El Chiroba, a regañadientes, asentía y callaba, pero con sus manos continuaba tapando las fichas cada vez que Arroyo se levantaba para ir al baño. No le gustaba perder pero, por lo que Adrián pudo comprobar durante toda aquella tarde, debería estar acostumbrado. No llevó la cuenta de las partidas que jugaron pero la pareja Don Antonio-Chiroba no ganó ni una sola. El Perla y Lucas parecían dos adultos pasándose una pelota que dos niños trataban de alcanzar en vano. Excepto la historia que ahora contaba Lucas, ninguno hablaba salvo para maldecir a su propio compañero, concretamente Don Antonio y el Chiroba. El chico dedujo por sí solo que las parejas eran absolutamente invariables y que Lucas era invencible en su juego. Sólo la suerte de las fichas podía avocarle inevitablemente a la derrota, pero alguna mano aislada. El Perla también era buen jugador, pero sólo Lucas soltaba una pequeña risa, casi imperceptible, cuando al ver las fichas que jugaban sus contrincantes ya sabía que la victoria era suya. Después de esa risita inaudible preparaba las fichas antes de que llegara su turno. Veía en su mente la partida al completo. Adrián siempre había creído que era un juego sencillo. Pero comprobó que sólo era sencillo para él, como un juego de niños. Don Antonio no parecía ofuscarse con la estrategia, aceptaba como un caballero la supremacía de la otra pareja. El Chiroba lo llevaba peor.

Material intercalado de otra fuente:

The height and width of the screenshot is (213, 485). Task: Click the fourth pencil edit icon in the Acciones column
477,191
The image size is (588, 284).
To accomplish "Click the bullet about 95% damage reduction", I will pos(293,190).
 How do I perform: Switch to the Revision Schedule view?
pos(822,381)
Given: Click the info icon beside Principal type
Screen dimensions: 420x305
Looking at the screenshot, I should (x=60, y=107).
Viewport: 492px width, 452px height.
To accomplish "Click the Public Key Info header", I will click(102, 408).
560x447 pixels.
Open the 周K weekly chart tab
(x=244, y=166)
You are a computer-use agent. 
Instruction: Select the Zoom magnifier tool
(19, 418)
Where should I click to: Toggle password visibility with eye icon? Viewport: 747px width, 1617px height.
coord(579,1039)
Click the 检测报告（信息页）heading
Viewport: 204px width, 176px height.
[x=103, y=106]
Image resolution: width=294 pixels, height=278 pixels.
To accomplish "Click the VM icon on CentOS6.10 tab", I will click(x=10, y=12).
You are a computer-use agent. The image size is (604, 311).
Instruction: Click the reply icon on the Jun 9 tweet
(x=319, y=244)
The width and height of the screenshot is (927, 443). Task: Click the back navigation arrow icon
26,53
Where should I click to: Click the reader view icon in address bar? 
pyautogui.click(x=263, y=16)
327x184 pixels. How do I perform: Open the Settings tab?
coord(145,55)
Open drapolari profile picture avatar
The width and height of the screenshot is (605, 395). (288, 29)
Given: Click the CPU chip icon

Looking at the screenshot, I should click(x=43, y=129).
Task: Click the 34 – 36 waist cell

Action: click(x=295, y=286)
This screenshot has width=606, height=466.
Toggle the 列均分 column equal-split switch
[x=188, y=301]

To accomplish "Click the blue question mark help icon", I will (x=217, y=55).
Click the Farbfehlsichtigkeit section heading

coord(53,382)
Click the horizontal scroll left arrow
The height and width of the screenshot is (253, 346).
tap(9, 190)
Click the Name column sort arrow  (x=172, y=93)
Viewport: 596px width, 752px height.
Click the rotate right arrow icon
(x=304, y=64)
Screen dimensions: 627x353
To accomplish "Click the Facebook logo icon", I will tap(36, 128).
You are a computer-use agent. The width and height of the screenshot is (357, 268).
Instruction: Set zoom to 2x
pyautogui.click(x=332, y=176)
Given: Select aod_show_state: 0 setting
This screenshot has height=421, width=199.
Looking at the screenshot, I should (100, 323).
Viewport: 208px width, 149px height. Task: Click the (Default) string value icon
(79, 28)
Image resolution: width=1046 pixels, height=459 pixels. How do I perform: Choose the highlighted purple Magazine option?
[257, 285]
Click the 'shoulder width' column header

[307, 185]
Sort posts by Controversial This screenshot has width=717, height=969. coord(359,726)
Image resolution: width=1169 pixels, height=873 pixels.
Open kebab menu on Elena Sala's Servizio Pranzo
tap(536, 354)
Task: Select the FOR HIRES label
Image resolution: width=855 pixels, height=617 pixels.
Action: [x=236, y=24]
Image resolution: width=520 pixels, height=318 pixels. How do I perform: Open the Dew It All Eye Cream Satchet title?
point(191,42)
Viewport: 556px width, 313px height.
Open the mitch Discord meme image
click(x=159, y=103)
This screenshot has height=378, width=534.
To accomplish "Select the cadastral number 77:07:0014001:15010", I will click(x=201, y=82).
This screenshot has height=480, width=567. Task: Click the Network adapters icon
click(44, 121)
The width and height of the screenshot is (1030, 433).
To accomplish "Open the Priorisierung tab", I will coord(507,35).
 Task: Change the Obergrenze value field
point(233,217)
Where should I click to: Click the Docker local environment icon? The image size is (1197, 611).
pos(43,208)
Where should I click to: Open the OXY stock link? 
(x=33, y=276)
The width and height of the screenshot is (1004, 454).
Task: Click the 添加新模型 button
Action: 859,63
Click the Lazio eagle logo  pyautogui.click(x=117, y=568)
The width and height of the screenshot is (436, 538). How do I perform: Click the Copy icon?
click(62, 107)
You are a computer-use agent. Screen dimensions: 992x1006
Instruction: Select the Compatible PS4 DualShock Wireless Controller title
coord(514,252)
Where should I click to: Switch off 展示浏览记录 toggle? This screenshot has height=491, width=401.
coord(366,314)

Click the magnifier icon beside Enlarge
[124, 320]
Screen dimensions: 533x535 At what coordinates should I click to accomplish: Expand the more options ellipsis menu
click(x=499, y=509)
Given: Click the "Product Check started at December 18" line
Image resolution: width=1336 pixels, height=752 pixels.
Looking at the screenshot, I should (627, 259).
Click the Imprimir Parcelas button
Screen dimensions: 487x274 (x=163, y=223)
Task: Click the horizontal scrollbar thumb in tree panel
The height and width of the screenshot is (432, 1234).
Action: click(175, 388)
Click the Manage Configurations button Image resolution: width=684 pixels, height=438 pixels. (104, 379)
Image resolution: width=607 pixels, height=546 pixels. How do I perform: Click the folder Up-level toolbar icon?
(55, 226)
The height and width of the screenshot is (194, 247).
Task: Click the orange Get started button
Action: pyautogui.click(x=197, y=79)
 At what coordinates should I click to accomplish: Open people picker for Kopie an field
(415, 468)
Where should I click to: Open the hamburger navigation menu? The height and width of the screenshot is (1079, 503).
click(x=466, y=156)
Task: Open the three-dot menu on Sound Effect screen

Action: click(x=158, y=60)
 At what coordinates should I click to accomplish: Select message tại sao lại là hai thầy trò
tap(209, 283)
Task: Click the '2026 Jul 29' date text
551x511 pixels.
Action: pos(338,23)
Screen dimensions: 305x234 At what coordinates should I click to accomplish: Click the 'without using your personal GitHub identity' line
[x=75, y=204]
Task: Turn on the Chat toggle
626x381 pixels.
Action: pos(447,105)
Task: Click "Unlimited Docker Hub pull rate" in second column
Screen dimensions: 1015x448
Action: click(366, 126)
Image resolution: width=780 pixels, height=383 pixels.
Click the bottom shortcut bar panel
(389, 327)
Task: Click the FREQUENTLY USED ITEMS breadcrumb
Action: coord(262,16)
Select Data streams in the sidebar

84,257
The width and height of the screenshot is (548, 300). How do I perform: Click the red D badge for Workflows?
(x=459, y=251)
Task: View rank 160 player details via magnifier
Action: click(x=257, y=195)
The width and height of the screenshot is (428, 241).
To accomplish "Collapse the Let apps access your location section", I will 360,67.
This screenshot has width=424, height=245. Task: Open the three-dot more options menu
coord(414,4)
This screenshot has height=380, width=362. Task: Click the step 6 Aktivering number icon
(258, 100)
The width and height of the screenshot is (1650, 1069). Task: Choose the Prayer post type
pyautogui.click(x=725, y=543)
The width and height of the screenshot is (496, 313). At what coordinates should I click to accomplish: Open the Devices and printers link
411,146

Lucas Gregorio Constantini, a sus noventa años, jugaba como dios y se permitía el lujo de contar historias mientras sus contrincantes pensaban las fichas. Pero él nunca hablaba sin más. Lucas dictaba sentencia. Lucas derramaba su alma en cada cosa que contaba. Sin desperdiciar una sola palabra, sin quedarse a medias tampoco. Daba énfasis a su lenguaje vulgar y soez con una interpretación poética, haciendo creer a veces que hay una sola manera para decir ciertas cosas.

-Ya nos habíamos peído bajo las mismas sabanas mucho antes de darnos un beso. Mucho antes de amarnos los cuerpos – soltó de buenas a primeras - Eso une mucho chico. Esa confianza, ese pedo, es el sonido de la soledad rajándose de arriba abajo.

Cada vez que hablaba de uno de sus amores se le dibujaban unos trazos de sonrisita pícara entre la papada y los mofletes caídos. Dijo que aquello le mantenía con vida. Encontrar tesoros, dijo, encontrar recuerdos en su memoria que le hacían vanagloriarse de haber tenido una vida rica y sabrosa.

-En la vida quedarás sin palabras miles de veces – advirtió. – Más cuando se trate de mujeres, de amores. No fuerces, no quieras decir lo que no merece la pena. En mi vida por ejemplo, en mi cabeza, tan importante es recordar algunos pedos como algunos te quiero. Y como recuerdo la voz de mi madre al llamarme por las mañanas, desde la salita, recuerdo también el olor de sus pedos. ¡Qué paz se respiraba a su vera! ¡Qué soledad se me agarra cuando recuerdo esos pedos!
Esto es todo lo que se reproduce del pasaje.